- [What to work on]:
Rescale the lines below by repeating each one, requests included, with every x and y coordinate in the answers multiplied by 2 and rounded to a whole number, halves up. Leave the pictures out of your answer.

- [Word and element locating data]:
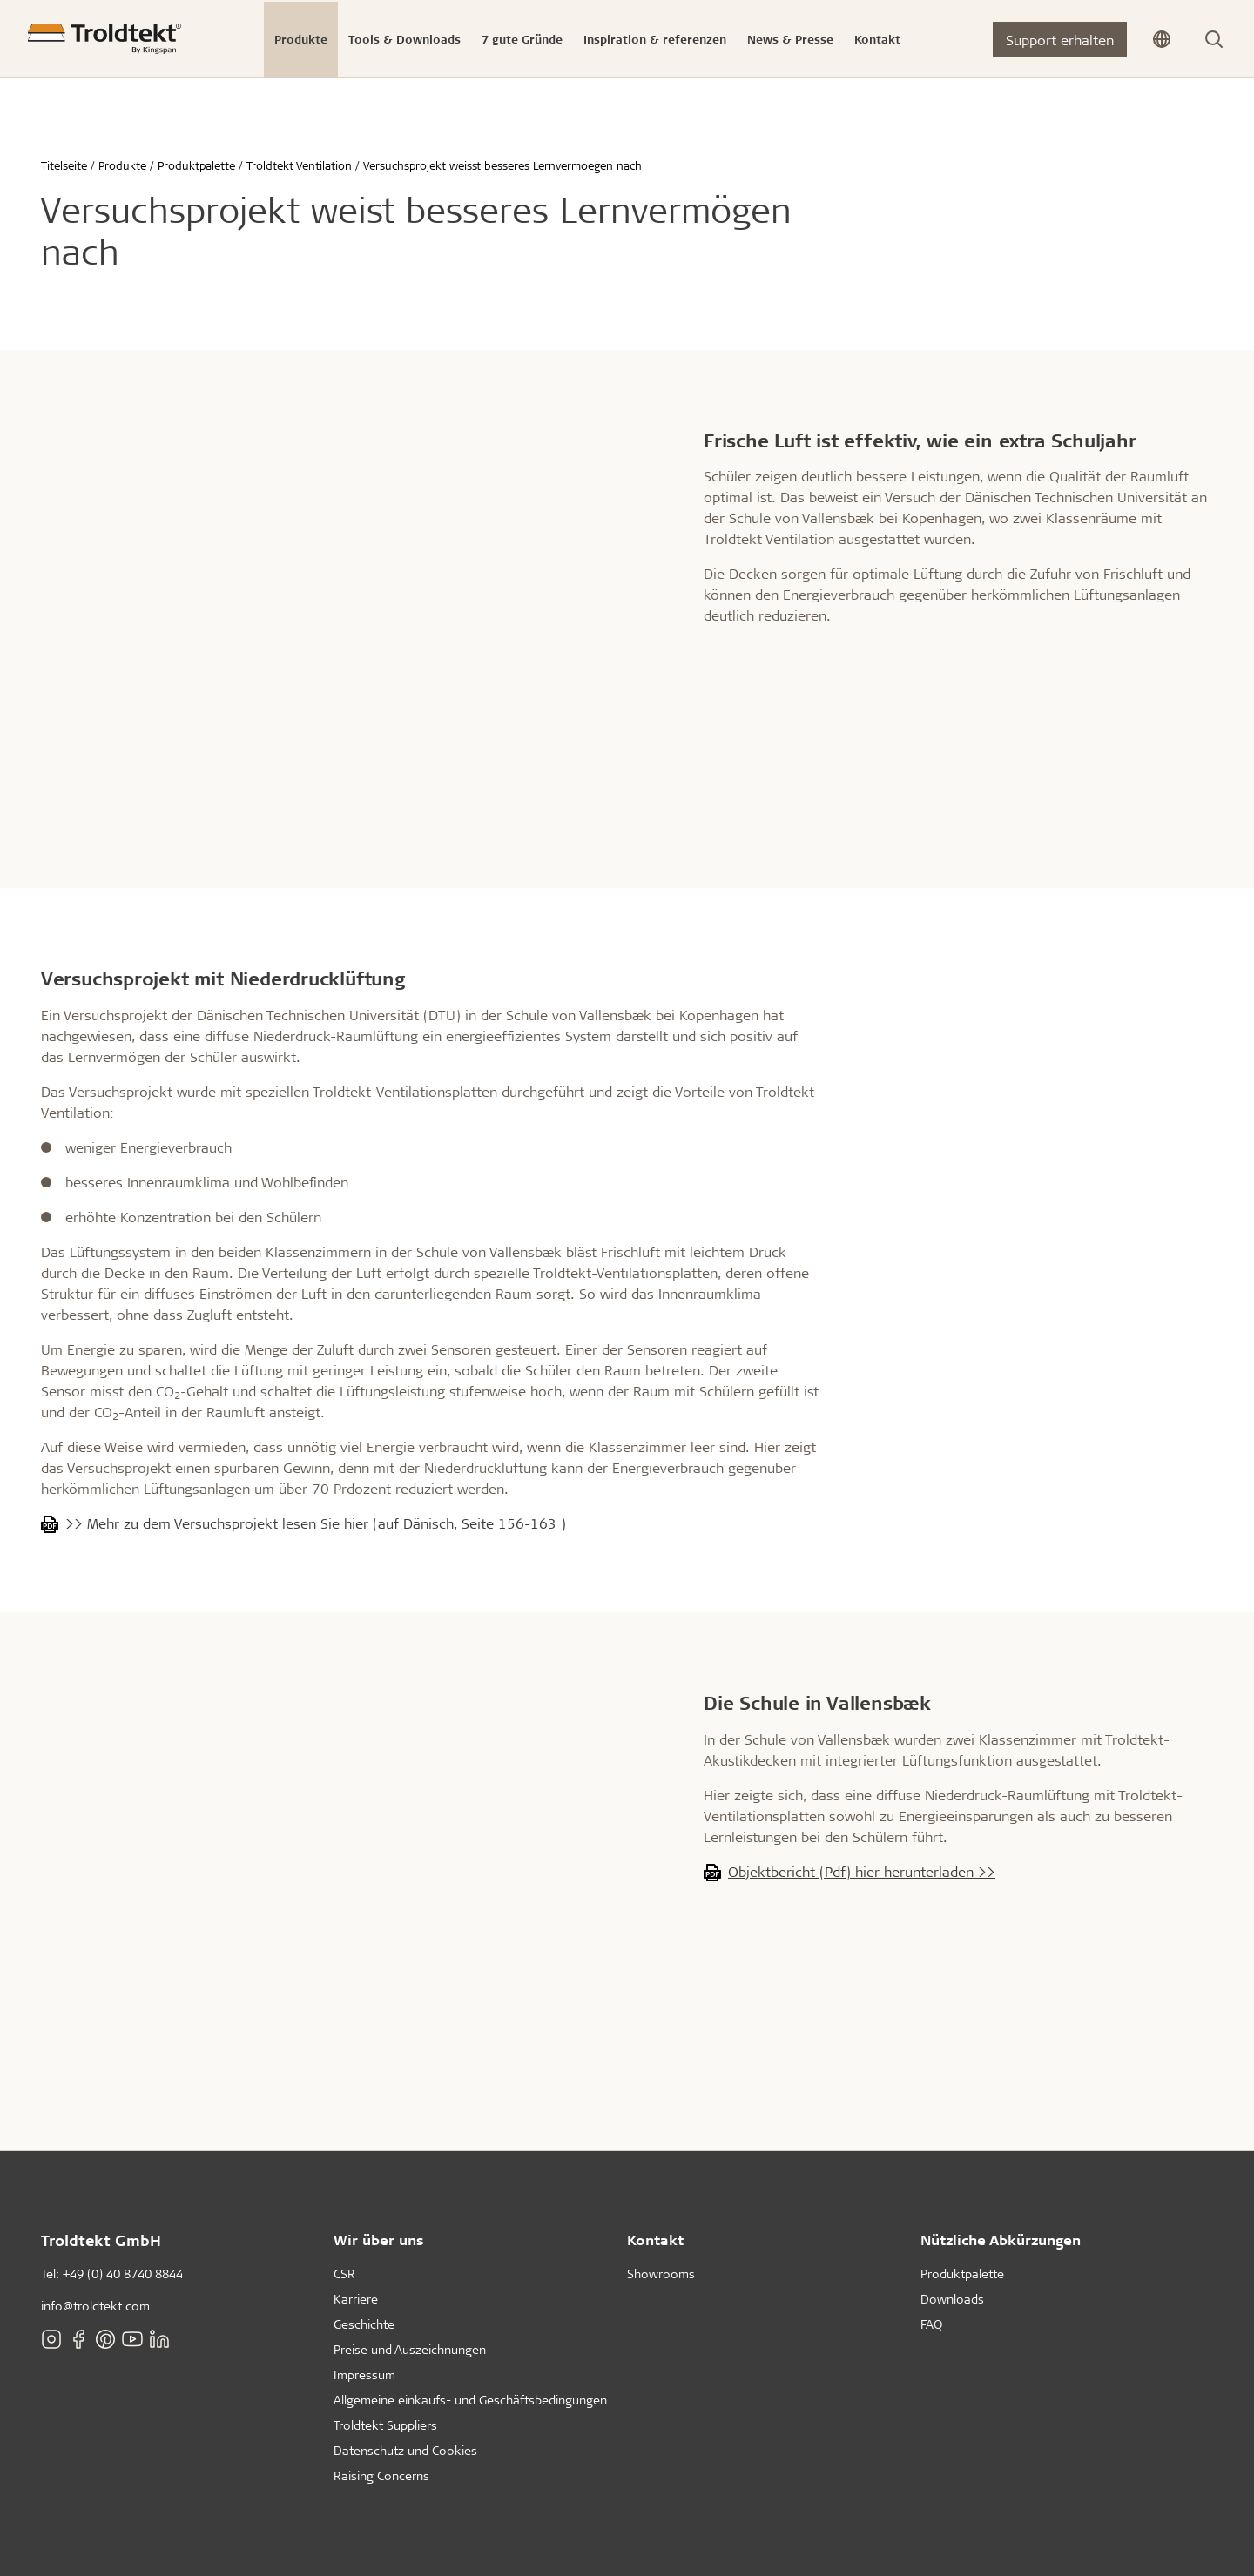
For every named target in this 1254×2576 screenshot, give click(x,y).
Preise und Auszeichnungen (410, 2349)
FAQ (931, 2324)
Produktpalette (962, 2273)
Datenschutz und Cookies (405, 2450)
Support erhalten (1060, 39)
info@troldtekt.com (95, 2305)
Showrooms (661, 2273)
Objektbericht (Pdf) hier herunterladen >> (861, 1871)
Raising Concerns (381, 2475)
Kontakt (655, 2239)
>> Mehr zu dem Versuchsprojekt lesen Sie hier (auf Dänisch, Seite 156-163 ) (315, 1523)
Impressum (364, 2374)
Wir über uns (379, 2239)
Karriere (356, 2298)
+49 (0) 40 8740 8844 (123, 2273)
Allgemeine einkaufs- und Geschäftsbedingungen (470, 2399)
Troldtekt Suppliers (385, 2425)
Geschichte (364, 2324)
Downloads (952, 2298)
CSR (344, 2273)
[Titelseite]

- [The output]:
For every named target in this 1254×2576 screenshot, give click(x,y).
Preise und Auszeichnungen (820, 4698)
FAQ (1862, 4648)
Produktpalette (1924, 4546)
Datenschutz und Cookies (810, 4900)
Support erhalten (2120, 78)
info@troldtekt.com (190, 4610)
Showrooms (1322, 4546)
Objektbericht (Pdf) hier herunterladen >> (1722, 3742)
Raising Concerns (762, 4950)
Kontakt (1310, 4478)
>> Mehr zu dem Versuchsprojekt lesen Sie hier (auf Dänisch, Seite 156-163 ) (630, 3046)
Impressum (728, 4748)
Wir über uns (758, 4478)
Karriere (712, 4596)
+49 (0) 40 8740 8844 (246, 4546)
Allgemeine einkaufs- und Geschäftsbedingungen (940, 4798)
Troldtekt Suppliers (770, 4850)
Geschichte (728, 4648)
Downloads (1904, 4596)
CSR (688, 4546)
[Titelseite]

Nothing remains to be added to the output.